The market at all levels remains competitive. At the global level, it will become more competitive, because the FedEx-TNT combination provides a more formidable competitor to DHL and UPS in the pan-European market. DPD, the rebranded express parcels company GeoPost, has a larger market share in Europe than TNT Express. In 2014, GeoPost/DPD generated 4.9 billion euros ($5.4 billion) from European countries, while TNT Express made 4.5 billion euros in Europe, although its annual revenue from global operations was 6.7 billion euros.
In addition to having a stronger network to challenge DHL and UPS in Europe for pan-European service, the FedEx-TNT combination will push DPD to fill any gaps in its European service and create opportunities for other smaller regional carriers to expand into new markets.
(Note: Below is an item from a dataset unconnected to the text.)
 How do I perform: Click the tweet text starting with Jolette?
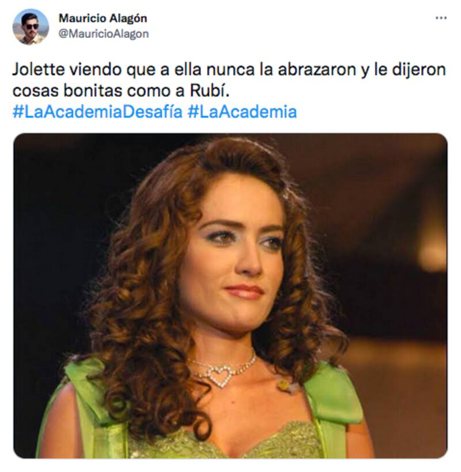[229, 80]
Another way to highlight the merits in this transaction is to benchmark the European parcel market with that of the U.S., which was more than $70 billion in 2014 and significantly larger than that of Europe.
The U.S. is dominated by two private carriers — UPS and FedEx — and the U.S. Postal Service. The three control about 97 percent of the market, with the remaining 3 percent handled by six regional parcel carriers. Still, the U.S. market is highly competitive, with parcel rates lower than those in Europe.
In 2003, DHL Express made a move similar to that of FedEx when it entered the U.S. domestic market with the acquisition of Airborne Express. DHL proceeded to invest heavily in rebranding Airborne as DHL and aggressively sought to capture a larger share of the domestic parcel market.
Similar to the current situation where FedEx has a presence in Europe, DHL had a presence in the U.S. As such, DHL’s acquisition of Airborne was going to eliminate one competitor from the domestic U.S. market. The result, however, was that the Airborne-DHL combination made the U.S. market even more competitive, because Airborne Express benefited from having access to DHL’s global network and its capital for a huge network expansion.
Errors in execution of the merger of the two domestic operations led to billions in losses for DHL, however, and an exit from the U.S. domestic market in 2008. Hopefully, FedEx will learn from DHL’s mistakes and provide a better experience for TNT customers in Europe and other parts of the world.
TNT customers can take comfort in knowing this is not FedEx’s first such major acquisition in the parcel industry. The company acquired Roadway Package System in 1998, rebranding it as FedEx Ground in 2000. Prior to the acquisition, RPS was growing at a single-digit rate. After acquisition and rebranding, FedEx Ground started growing at a high double-digit rate, becoming a more formidable competitor to UPS.
More importantly, the changes at FedEx Ground made its archrival UPS a better company through investments in technology and introduction of new services to enhance its competitive position against the combination of FedEx Ground and FedEx Express.
For shippers still feeling nervous about the FedEx-TNT deal, there is a lot of misinformation about the European parcel market. First, the combined FedEx-TNT Express will control less than 20 percent of the European parcel market, and the three global carriers (DHL, UPS and FedEx Express) will have less than 75 percent of the total market.
Furthermore, in Europe, each country is still a separate market, and there are many country-based parcel carriers. Examples include GLS, Colis Prive, APC Overnight and General Overnight. Expect some carriers to expand to take advantage of the new market opportunities.
In addition, there are many postal agencies (Royal Mail, PostNL, La Poste, Swiss Post and Correos), some of which have been privatized. These postal agencies already are seeking to penetrate the parcel market, and the FedEx-TNT deal will make them more aggressive in capturing a piece of the fastest-growing segment of the parcel business, driven by the rapid growth of online retail sales.
The growth of e-commerce is bringing new delivery models such as crowd sourcing, store-to-door delivery service providers, and other options such as Amazon Flex. In the U.K., retailers such as Argos also are building out their own delivery network.
Many European shippers aren’t aware that they pay much higher rates than their U.S. counterparts for the same parcel service. The FedEx-TNT deal should promote operational efficiencies leading to more competitive rates.
Satish Jindel is president of SJ Consulting Group, which has offices in Pennsylvania and India.